Maxilares / Dentes: Mandíbula profunda e forte. Dentes bem ajustados, saudáveis, fortes, de bom tamanho, regulares (intervalos entre si) e com uma perfeita, regular e completa mordedura em tesoura, isto é, os incisivos superiores recobrem os incisivos inferiores e são inseridos ortogonalmente aos maxilares.

Olhos: De aparência estreita e triangulares, obliquamente colocados; pretos ou marrons nos tons mais escuros possíveis, de maneira a parecer quase preto e com uma expressão penetrante. A distância dos olhos até a ponta da trufa deve ser perceptivelmente maior que a dos olhos ao topo do crânio. Olhos azuis ou parcialmente azuis são indesejáveis.

Orelhas: Pequenas, finas e colocadas próximas. O cão deve ser capaz de mantê-las rigidamente eretas quando direcionadas para cima.

PESCOÇO: Muito musculoso, longo, arqueado, afinando dos ombros à cabeça e livre de pele solta.

TRONCO: Bem arredondado, com nítido arqueamento das costelas e grande profundidade da cernelha ao esterno, de maneira que este fique mais próximo do solo.

Dorso: Curto, forte, com a linha superior atrás do nível da cernelha, arqueando ligeiramente sobre o lombo.

Lombo: Largo e bem musculoso.

Peito: Largo, quando visto de frente.

Linha inferior e ventre: Da ponta do esterno ao ventre, forma uma graciosa curva para cima

CAUDA: Curta, inserida baixa e portada horizontalmente. Grossa na raiz, afinando para a ponta.

MEMBROS ANTERIORES

Aparência geral: O cão deve ficar solidamente posicionado sobre os membros, que devem ser perfeitamente paralelos. Em cães adultos, o comprimento dos anteriores deve ser aproximadamente igual à profundidade do peito.

Ombros: Fortes e musculosos, sem serem carregados. Escápulas largas, planas e colocadas bem próximas da caixa torácica.
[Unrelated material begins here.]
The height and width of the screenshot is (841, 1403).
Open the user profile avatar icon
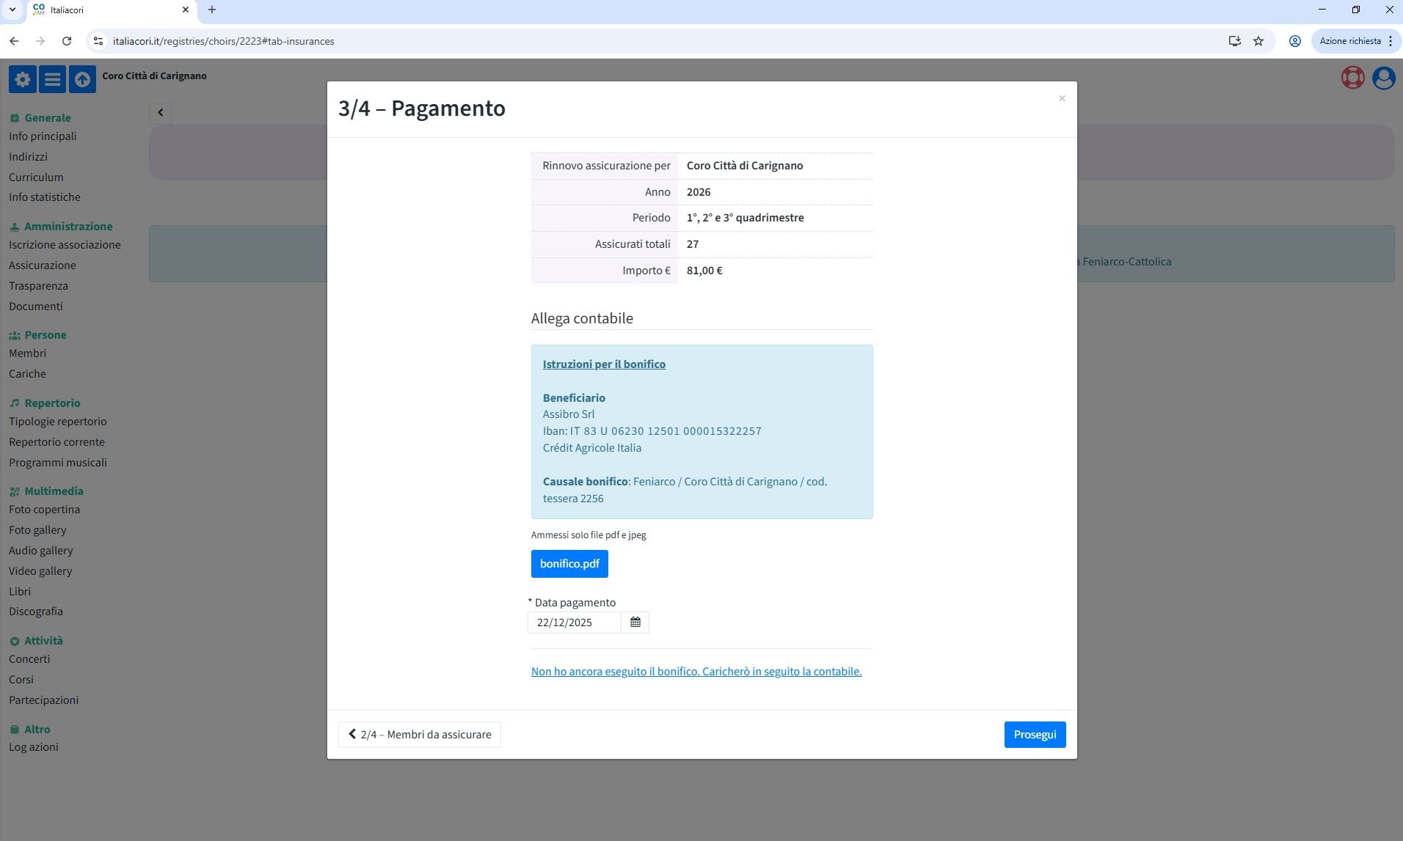(x=1383, y=78)
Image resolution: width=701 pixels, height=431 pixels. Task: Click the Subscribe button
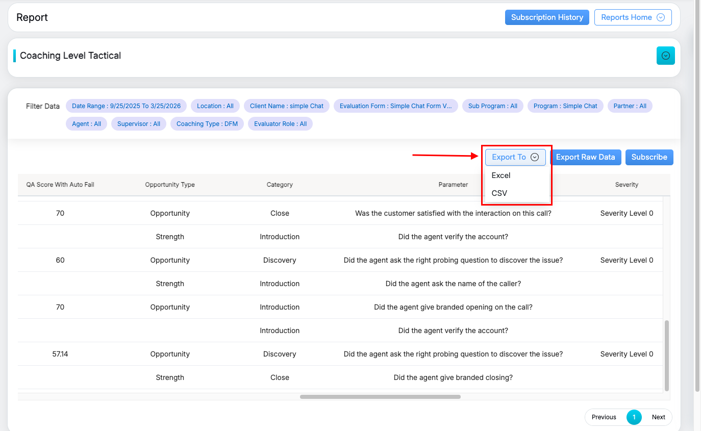pyautogui.click(x=649, y=157)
Devem apresentar, debaixo para cima, uma nítida inclinação em seus bordos anteriores, formando um ângulo quase reto com o braço.
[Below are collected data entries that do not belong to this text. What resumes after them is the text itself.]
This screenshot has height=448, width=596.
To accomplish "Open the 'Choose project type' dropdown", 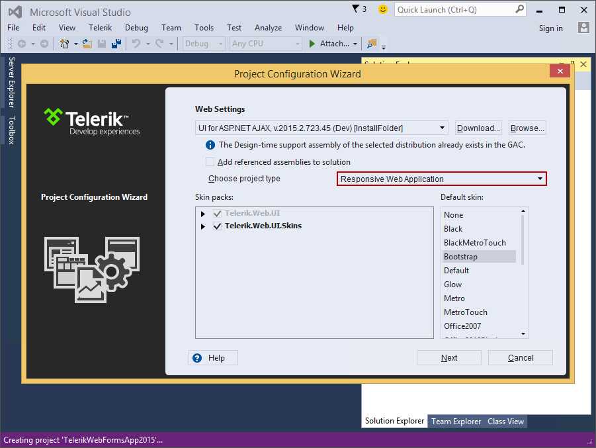I will pyautogui.click(x=542, y=179).
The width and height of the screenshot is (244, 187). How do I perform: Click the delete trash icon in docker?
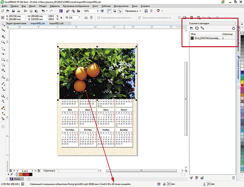tap(234, 178)
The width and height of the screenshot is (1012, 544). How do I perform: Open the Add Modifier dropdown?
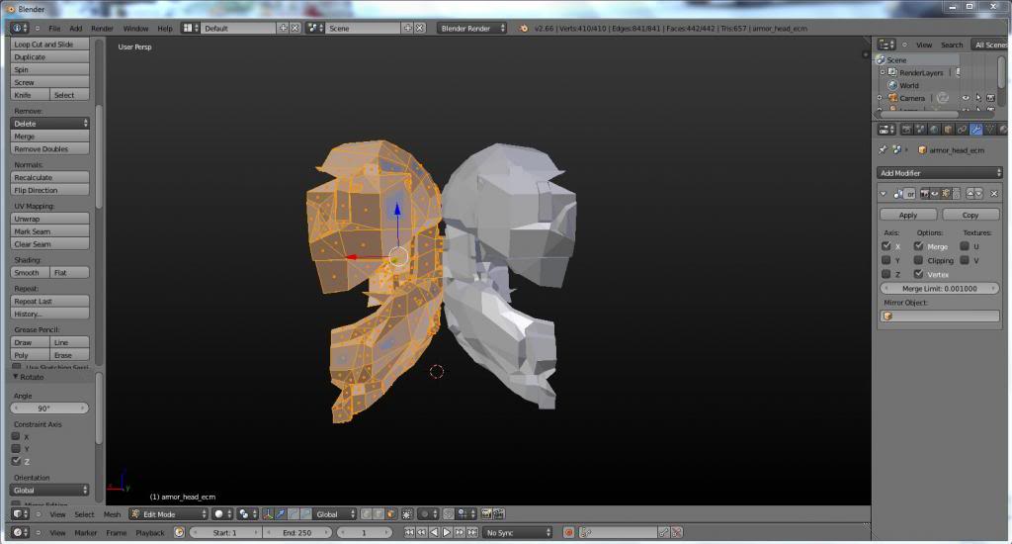coord(939,173)
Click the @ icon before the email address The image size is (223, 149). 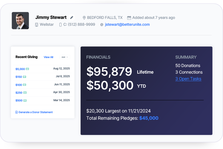(102, 25)
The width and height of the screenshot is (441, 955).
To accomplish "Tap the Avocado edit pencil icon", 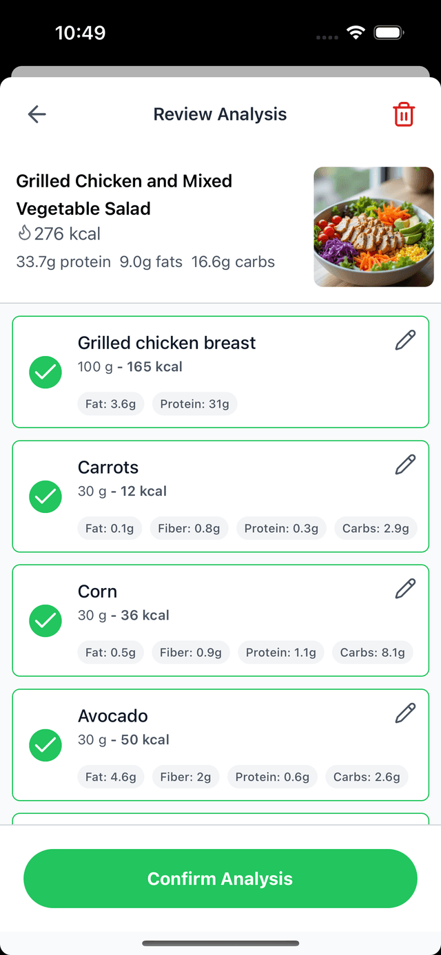I will pos(405,713).
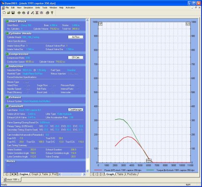This screenshot has height=187, width=202.
Task: Click the Open folder toolbar icon
Action: pyautogui.click(x=9, y=13)
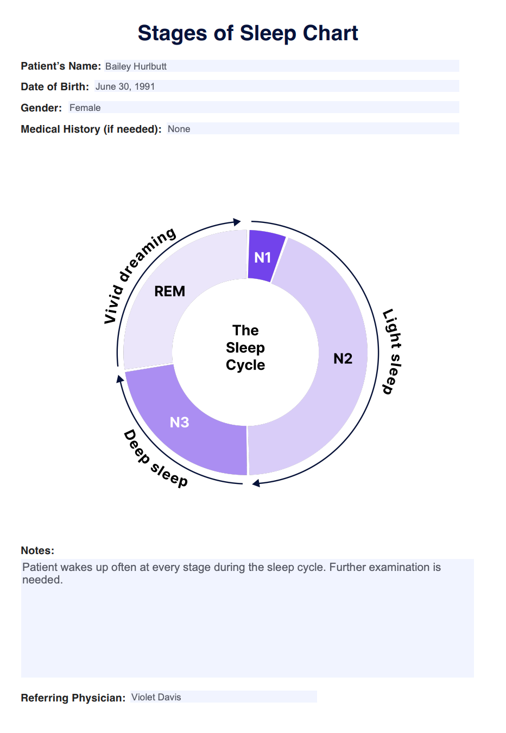Click the Patient's Name input field
Image resolution: width=506 pixels, height=733 pixels.
[x=281, y=66]
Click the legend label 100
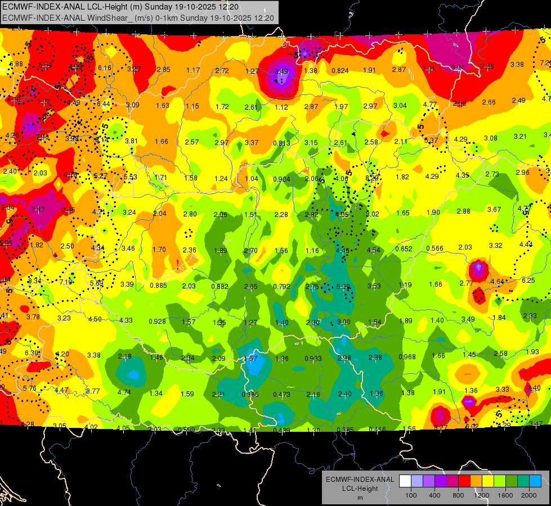Screen dimensions: 551x506 click(x=411, y=495)
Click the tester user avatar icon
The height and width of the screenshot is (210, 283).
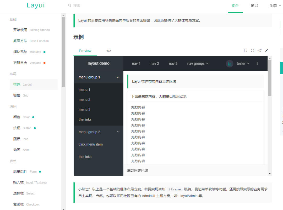(x=230, y=64)
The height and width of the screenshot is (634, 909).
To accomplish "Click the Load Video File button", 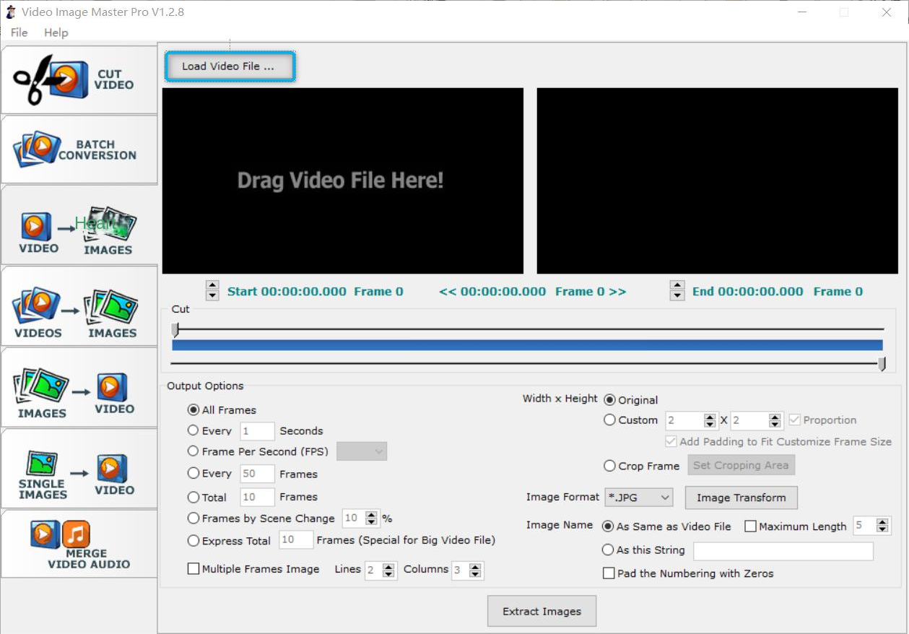I will tap(230, 66).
Cotovelos: Mantidos retos e fortes.

Antebraços: Devem ter uma forte ossatura redonda, com ossos de qualidade

Metacarpos: Retos.

Patas: Redondas e compactas, com dedos bem arqueados

POSTERIORES

Aparência geral: Membros paralelos, quando vistos por trás.

Coxas: Musculosas.

Joelhos: Articulação bem angulada.

Pernas: Bem desenvolvidas

Jarretes: Bem angulados

Metatarsos: Ossos curtos e fortes.

Patas: Redondas e compactas, com dedos bem arqueados.

MOVIMENTAÇÃO: Quando em movimento, mostra-se bem consolidado, cobrindo o solo suavemente com passos livres, fluentes e com um típico ar garboso. No trote, movimento paralelo, na frente e atrás, só convergindo para a linha central quando a velocidade aumenta. Os anteriores apresentam um bom alcance e os posteriores movem-se suavemente nas ancas, alcançando grande impulso com a flexão dos joelhos e jarretes.

PELE: Bem aderente.

PELAGEM

Pelo: Curto, plano, denso, áspero ao toque e brilhante. O subpelo macio pode estar presente no inverno.
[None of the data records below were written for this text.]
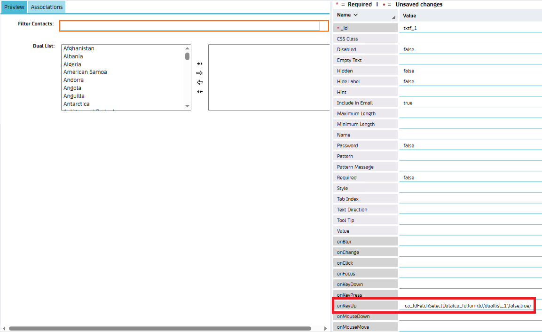Click the move selected right arrow icon
Screen dimensions: 542x332
[199, 73]
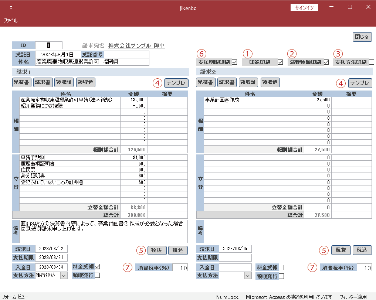376x300 pixels.
Task: Click 見積書 button under 請求1
Action: [22, 82]
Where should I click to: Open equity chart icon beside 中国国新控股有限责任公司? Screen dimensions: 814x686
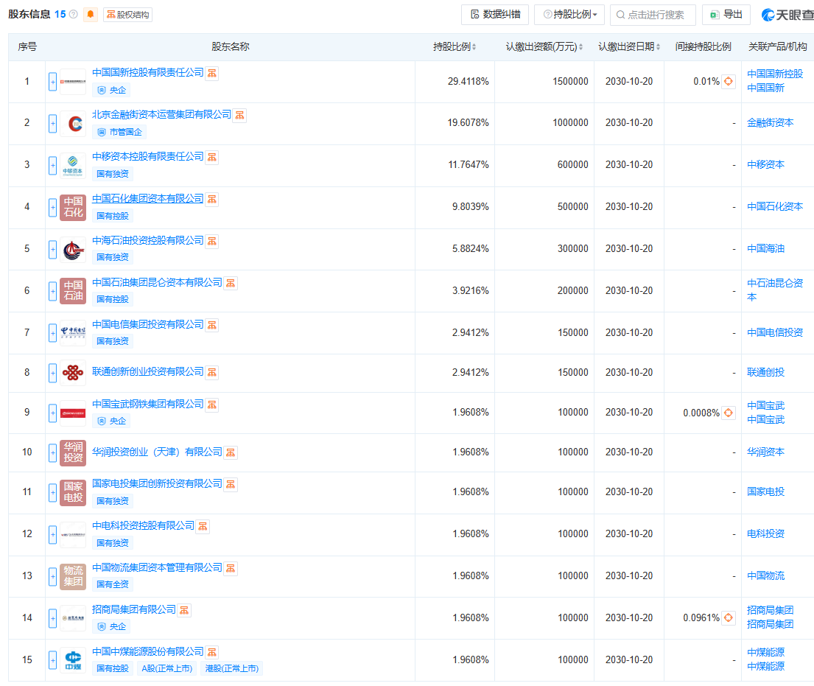(212, 73)
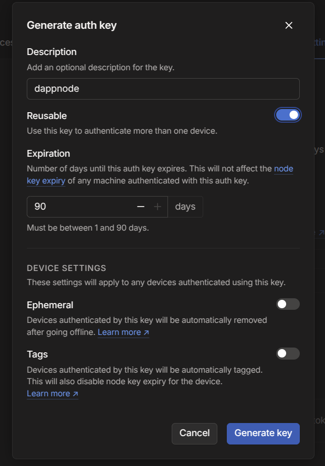Open Learn more text under Tags
The height and width of the screenshot is (466, 325).
[x=48, y=394]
COR: Nos brancos, pura pelagem branca. A pigmentação da pele ou marcações na cabeça não devem ser penalizadas. Nos coloridos, a cor predomina sobre o branco. Se houver igualdade em todas as demais características, o tigrado é preferido. Preto tigrado, vermelho, fulvo e tricolor são aceitáveis. Pequenas marcas na pelagem branca são indesejáveis. Azul e fígado são altamente indesejáveis.

TAMANHO / PESO: Não há limites de peso nem de altura, mas o cão deve dar a impressão de máxima substância para seu tamanho, condizente com as suas qualidades e o sexo.

FALTAS: Qualquer desvio dos termos deste padrão deve ser considerado como falta e penalizado na exata proporção de sua gravidade e seus efeitos na saúde e bem estar do cão.

FALTAS DESQUALIFICANTES • Agressividade ou timidez excessiva. • Todo cão que apresentar qualquer sinal de anomalia física ou de comportamento deve ser desqualificado.

NOTAS: • Os machos devem apresentar os dois testículos, de aparência normal, bem descidos e acomodados na bolsa escrotal. • Somente os cães clinicamente e funcionalmente saudáveis e com conformação típica da raça deveriam ser usados para a reprodução.